━━━━━ Exercise text

To save space in publishers’ names, omit an initial The and such abbreviations as Inc., Ltd., S.A., Co., & Co., and Publishing Co.  The ampersand (&) may be used in place of and.



            J. W. Smeed, ed., Famous Poets, Neglected Composers: Songs to Lyrics by Goethe, Heine, Mörike, and Others, Recent Researches in the Music of the Nineteenth and Early Twentieth Centuries 10 (Madison, [WI]: A-R Editions, 1992).



            Wendy Carlos, arr., Switched-on Boxed Set, all music arranged and performed by Wendy Carlos, East Side Digital ESD 81422, CD, 1999.


Author’s or composer’s work translated, edited, or arranged by another


            Willi Apel, The History of Keyboard Music To 1700, trans. and rev. Hans Tischler (Bloomington: Indiana University Press, 1972), 116–17.


                If the name of the publisher includes the name of a state, there is no need to add the state to the name of the city.

                There is generally no need to cite the original book.  But if there is some particular need to do so, such as drawing attention to the original publication date, it may be done in the following way:


            Willi Apel, Geschichte der Orgel- und Klaviermusik bis 1700 (Kassel: Bärenreiter, 1967), 134; English translation as The History of Keyboard Music to 1700, trans. and rev. Hans Tischler (Bloomington: Indiana University Press, 1972), 116–17.



            Béla Bartók, Concerto for Viola and Orchestra, Op. posth., prepared for publication from the composer’s original manuscript by Tibor Serly, B. & H. 16953 (London & New York: Boosey & Hawkes, 1950).



            Franz Schmidt, Clarinet Quintet in A major, piano part originally for left hand only; arranged for two hands by Friedrich Wuhrer, Marco Polo, 8.223414, CD, 1991.


Author’s or composer’s work in collected works (17.1.4 )


Arnold Schoenberg, Arnold Schoenberg Speaks, Part III of Schoenberg and his World, ed. Walter Frisch (Princeton, N.J.: Princeton University Press, 1999), 66.



J. Henry d’Anglebert, Pieces de clavecin composées par J. Henry d'Anglebert: livre premier (1689)—Unpublished Works Transmitted by Authoritative Manuscript Sources—        Unpublished Works Transmitted by Unauthoritative Manuscript Sources, Part 1 of The Collected Works, ed. C. David Harris (New York: The Broude Trust, 2009).


                If you need to focus on one work in a volume from a set of complete works that contains several works, it may be done in the following way:


            Jacques Barbireau, “Missa Faulx Perverse,” in Opera Omnia, ed. Bernhardus Meier, Corpus Mensurabilis Musicae 7 (Amsterdam: American Institute of Musicology, 1954), 21–46.

━━━━━━━━━━

» **Things to do**:
1. In the citation guide above, translate this sentence into Spanish: "If the name of the publisher includes the name of a state, there is no need to add the state to the name of the city."
2. Carry on the citation guide above, picking up right after its final example citation.

━━━━━ Material shown

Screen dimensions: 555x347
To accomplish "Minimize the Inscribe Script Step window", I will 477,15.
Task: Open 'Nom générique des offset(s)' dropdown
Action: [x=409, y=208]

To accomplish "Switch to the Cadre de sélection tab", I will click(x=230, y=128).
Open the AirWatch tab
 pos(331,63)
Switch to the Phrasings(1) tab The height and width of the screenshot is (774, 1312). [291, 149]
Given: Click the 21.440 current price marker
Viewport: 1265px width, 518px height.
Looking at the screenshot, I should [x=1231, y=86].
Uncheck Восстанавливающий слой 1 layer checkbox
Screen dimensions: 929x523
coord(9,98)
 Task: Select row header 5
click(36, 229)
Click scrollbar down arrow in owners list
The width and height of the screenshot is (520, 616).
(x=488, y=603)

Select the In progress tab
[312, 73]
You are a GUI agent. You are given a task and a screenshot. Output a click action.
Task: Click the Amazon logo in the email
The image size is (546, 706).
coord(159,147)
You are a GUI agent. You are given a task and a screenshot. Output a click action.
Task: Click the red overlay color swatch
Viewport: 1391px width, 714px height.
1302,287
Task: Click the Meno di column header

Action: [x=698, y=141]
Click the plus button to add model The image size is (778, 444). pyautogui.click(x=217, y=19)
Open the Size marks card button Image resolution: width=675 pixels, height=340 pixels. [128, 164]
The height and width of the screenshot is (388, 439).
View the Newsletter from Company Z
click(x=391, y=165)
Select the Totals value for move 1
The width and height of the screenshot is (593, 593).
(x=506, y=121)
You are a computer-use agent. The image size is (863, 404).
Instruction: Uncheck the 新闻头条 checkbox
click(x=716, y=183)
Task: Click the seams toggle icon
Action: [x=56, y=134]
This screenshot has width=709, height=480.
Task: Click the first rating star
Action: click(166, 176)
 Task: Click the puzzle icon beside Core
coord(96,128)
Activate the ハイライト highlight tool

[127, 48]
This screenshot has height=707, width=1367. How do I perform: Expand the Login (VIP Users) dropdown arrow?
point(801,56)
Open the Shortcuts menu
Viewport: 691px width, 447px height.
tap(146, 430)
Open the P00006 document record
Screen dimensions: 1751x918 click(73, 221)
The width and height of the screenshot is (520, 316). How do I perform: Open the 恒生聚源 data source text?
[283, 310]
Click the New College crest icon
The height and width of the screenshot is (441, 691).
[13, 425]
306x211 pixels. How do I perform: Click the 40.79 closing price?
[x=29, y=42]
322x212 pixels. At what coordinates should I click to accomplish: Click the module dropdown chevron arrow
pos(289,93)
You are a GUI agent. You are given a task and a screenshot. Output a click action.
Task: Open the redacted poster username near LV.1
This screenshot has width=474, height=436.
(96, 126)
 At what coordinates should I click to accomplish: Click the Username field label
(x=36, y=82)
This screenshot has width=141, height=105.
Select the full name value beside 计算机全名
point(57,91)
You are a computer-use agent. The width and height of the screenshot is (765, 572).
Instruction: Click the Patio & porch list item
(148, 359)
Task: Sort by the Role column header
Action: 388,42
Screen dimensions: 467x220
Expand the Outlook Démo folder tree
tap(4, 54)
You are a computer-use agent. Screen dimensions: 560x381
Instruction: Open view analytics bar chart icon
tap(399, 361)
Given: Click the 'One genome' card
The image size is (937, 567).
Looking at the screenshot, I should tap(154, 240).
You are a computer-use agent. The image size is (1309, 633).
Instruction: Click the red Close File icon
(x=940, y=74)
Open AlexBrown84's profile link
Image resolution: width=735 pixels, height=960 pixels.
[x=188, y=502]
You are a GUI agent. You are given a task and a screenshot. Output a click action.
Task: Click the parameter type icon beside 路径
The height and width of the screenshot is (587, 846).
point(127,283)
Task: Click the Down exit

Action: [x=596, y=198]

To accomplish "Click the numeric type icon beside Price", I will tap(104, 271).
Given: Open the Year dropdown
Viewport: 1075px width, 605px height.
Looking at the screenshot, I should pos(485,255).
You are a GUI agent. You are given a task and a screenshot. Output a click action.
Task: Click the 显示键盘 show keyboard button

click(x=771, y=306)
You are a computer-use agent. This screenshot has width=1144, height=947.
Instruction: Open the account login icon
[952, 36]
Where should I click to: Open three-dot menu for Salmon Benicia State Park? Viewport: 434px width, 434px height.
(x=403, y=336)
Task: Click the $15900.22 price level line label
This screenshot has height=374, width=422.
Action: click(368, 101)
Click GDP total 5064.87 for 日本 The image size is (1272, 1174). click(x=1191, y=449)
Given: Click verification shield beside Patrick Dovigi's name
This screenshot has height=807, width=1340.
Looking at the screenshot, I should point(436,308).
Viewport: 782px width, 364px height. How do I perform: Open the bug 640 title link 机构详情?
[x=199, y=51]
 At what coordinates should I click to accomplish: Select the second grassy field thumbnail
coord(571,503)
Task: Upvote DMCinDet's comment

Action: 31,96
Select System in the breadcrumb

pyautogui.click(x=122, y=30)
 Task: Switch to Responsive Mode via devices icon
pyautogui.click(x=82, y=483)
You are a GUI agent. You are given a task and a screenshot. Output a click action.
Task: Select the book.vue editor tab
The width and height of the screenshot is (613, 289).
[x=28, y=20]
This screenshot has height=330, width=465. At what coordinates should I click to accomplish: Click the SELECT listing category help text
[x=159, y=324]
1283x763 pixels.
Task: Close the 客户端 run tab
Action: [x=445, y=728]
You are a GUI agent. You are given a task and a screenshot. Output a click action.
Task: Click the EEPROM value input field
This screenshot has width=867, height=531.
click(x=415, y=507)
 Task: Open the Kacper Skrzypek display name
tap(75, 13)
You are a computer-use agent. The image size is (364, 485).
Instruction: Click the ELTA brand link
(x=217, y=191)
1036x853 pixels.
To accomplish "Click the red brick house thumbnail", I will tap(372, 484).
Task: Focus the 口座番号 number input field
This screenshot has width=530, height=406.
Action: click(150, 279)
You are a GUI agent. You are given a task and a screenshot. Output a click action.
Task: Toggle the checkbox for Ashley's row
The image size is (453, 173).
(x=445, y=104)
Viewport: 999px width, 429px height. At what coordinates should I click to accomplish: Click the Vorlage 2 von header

━━━━━━━━━━

» **Activity answers**:
1. Si el nombre de la editorial incluye el nombre de un estado, no es necesario añadir el estado al nombre de la ciudad.

2.
Johann Sebastian Bach, Gelobet sei der Herr: Cantatas 39, 129, 187, Cantatas 45, Bach Collegium Japan conducted by Masaaki Suzuki, BIS BIS-SACD-1801, CD, 2009.


Volume in a multivolume work with a general title and editor(s) (17.1.4)


South America, Mexico, Central America, and the Caribbean, ed. Dale A. Olsen and Daniel E. Sheehy, vol. 2 of The Garland Encyclopedia of World Music, Bruno Nettl and Ruth M. Stone, advisory eds.; James Porter and Timothy Rice, founding eds. (New York: Garland, 1998).



Carl Philipp Emanuel Bach, Solo Sonatas, ed. Mary Oleskiewicz, The Complete Works, Series

            II, Chamber Music, Vol. 1; general editor Peter Wollny (Los Altos, CA: The Packard

            Humanities Institute, 2008).


                The name of the series editor may also be omitted.



New Music from London, CD 2 of Earle Brown: A Life in Music, Vol. 2, Wergo WER 6932 2, CD,   2009.


Volume in a multivolume work with a general title and one author or composer (17.1.4)


            David Cairns, The Making of an Artist, 1803–1832, vol. 1 of Berlioz, 2nd ed. (Berkeley & Los Angeles: University of California Press, 2000), 29.



Patrice Connelly, Traditional Folk Songs and Tunes, Vol. 2 of Bass Recorder Book (Kilcoy: Saraband Music, 2009).



            Johannes Brahms, Gesänge, Op. 3; Gesänge, Op. 6; Gesänge, Op. 7; Lieder und Romanzen, Op. 14, Vol. 1 of Lieder; Juliane Banse, soprano; Andreas Schmidt, baritone; and Helmut Deutsch, piano, CPO, 999 441–2 CPO, CD, 1999.


            Jan Schmidt, comp., Folk Songs, Vol. 1 of CD Set to Accompany “Basics of Singing,” 4th ed. (New York: Schirmer Books, 1998).


                The title of the book, Basics of Singing, should be given in both quotation marks and italics, because it is being cited within a title that is already in italics.


Book, score, or recording in a series (17.1.5)


            Walter Everett, ed., Expression in Pop-Rock Music: A Collection of Critical and Analytical Essays, Studies in Contemporary Music and Culture 2; Garland Reference Library of the Humanities 2102 (New York: Garland, 2000), 159.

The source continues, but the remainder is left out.